Zeit-Zone

Eine Neuigkeit gibt es vom sächsischen Pressemarkt zu vermelden: Die Wochenzeitung DIE ZEIT erscheint in Sachsen seit Neuestem mit einer zweiseitigen Regionalbeilage unter dem Titel „ZEIT für Sachsen“. Chefredakteur Giovanni di Lorenzo versteht die Eröffnung eines Korresponadentenbüros als Start einer Ost-Offensive, die die Zone stärker in den Fokus der Berichterstattung rücken und so auch mehr Leser im Osten gewinnen soll:

„Die Presse der alten Bundesrepublik hat es in den neuen Ländern schwer. Das könnte daran liegen, dass Zeitungen ein Teil der Geschichte ihrer Leser sein müssen, um akzeptiert zu werden. Aber auch daran, dass sie nur gekauft werden, wenn sie das Leben der Menschen, die sie lesen sollen, abbilden. Genau das ist vielen Zeitungen, auch der ZEIT, bisher nur begrenzt gelungen.“

Tatsächlich haben es – abgesehen von Boulevardmedien – die überregionalen Tages- und Wochenzeitungen nicht geschafft, im Osten Fuß zu fassen. Das gilt sicher besonders auch für DIE ZEIT, deren großbürgerlich-akademischer Ton im Osten eher fremd wirkt – mal ganz abgesehen davon, dass sich manche Beiträge des Kulturteils lesen wie die Evangelische Kirchenzeitung.

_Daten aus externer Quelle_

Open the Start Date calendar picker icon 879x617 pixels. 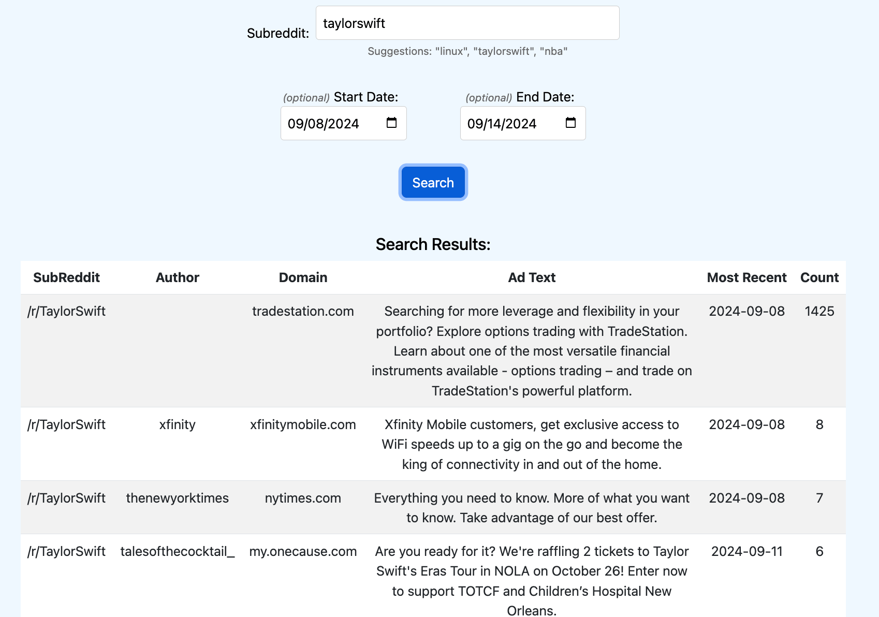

Manch einer wird sagen: Was soll man auch anfangen mit Leuten, die freiwillig SuperIllu lesen und den MDR anschauen? Umgekehrt konnten Journalisten aus dem Westen selten der Versuchung widerstehen, ihre Berichte aus der Zone als satirische Dschungelreportagen über halb komische, halb erschreckende Eingeborene abzufassen. Und selbst Schreiber aus dem Osten stehen vor einem Dilemma: Entweder sie verfallen in den populären „Wir hier bei uns“-Ton oder aber sie distanzieren sich halb-ironisch von ihren doch oft arg peinlichen Mitzonis, was man ihnen im Osten übel- und im Westen nicht abnimmt.

DIE ZEIT dürfte hoffen, dass sich eine jüngere, akademisch gebildete Mittelschicht besonders in Dresden und Leipzig mit Hilfe der Regionalseiten an die Wochenzeitung binden lässt. Die jüngste Ausgabe vom 12. November berichtet wohl nicht zufällig gerade darüber, dass ostdeutsche Unis verzweifelt (und bisher wenig erfolgreich) versuchen, mehr West-Studenten in die Zone zu locken. Ansonsten sind die zwei Seiten thematisch doch arg CDU-lastig ausgefallen: Ein Bericht darüber, was Georg Milbradt gerade macht (Polnisch lernen), dazu noch ein Artikel über den ehemaligen CDU-Bürgermeister von Pirna, der jetzt Innenminister geworden ist. Dazu eine mittelmäßig inspirierte Kolumne unter dem Titel „Ostkurve“ von Christoph Dieckmann. Alles interessant, aber nicht spektakulär. Ob sich durch zwei Seiten allein neue Leser gewinnen lassen, bleibt fraglich. Aber ein Angebot für all jene, die ohnehin ab und zu die Wochenzeitung lesen, ist es sicher.